What makes this even more risible is that it is a concept album about, yawn, an innocent man who is sent to prison. And if you’re looking for some genuine insight, forget it. “I'm in the darkest place and I don't just mean this jail/in my mind there's a darkest space trapped in an even darker cell” (
Darkest Place) is about as deep as it gets. Ben Drew (aka Plan B) has also loftily intimated that this soundscape is to be documented in an accompanying film, although no official production or release has occurred to my knowledge. It could have been worse, it was originally intended to be a double album, before the record company managed to persuade him that that would be a bridge too far.
But here’s my rather feeble antonym denouement: this is great. Soul music, for all its association with pain and anguish, is essentially feel-good music. These thirteen songs are suffused with all manner of velvety sumptiousness, interludes of horns (saxophones, trumpets and trombones), strings (violins and cello) and stomping bass lines lifting us up; whilst the outbursts of rap bring us back down with a grainy, grimy realism, lending a testerone-fuelled edge that takes us well away from the middle of the road cosyness of say Simply Red or The Commitments.

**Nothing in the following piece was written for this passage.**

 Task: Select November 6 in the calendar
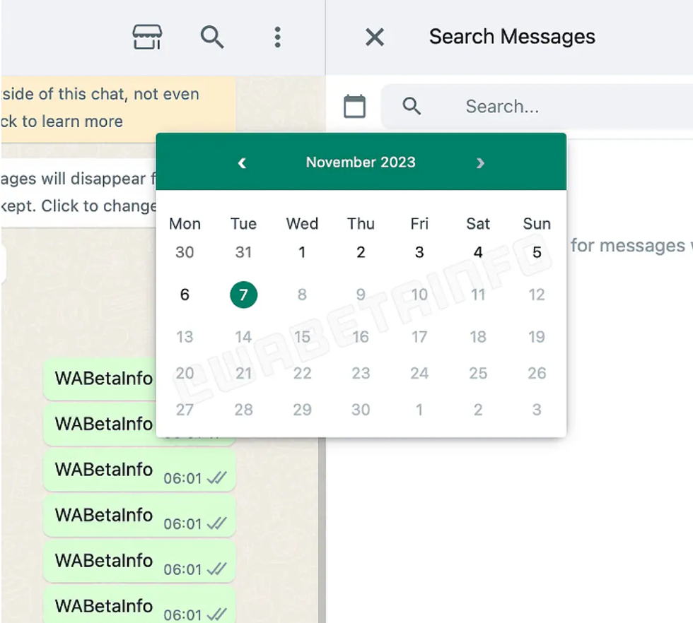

For all my quibbling about sellout, commercialism, authenticity, blah blah blah, just listen to that aching croon of a voice. Any of these songs could feature on a best of Motown compilation and not just the three singles (
Stay Too Long,
She Said and
Prayin) that have stormed the UK’s top ten either. From the mellow reflections of opener
Love Goes Down to the plaintive brooding of
Hard Times to the saccharine exuberance of
Free, there is barely a misstep. Tucked away on the second side is the orchestrated cathartism of
I Know A Song, surely the future single that will yet propel Plan B into the stratosphere of mainstream consciousness.
An actor, who does rap, soul, concept albums, Plan B is some kind of artistic chameleon. His next project will probably be a death metal album. He'll probably be good at that too.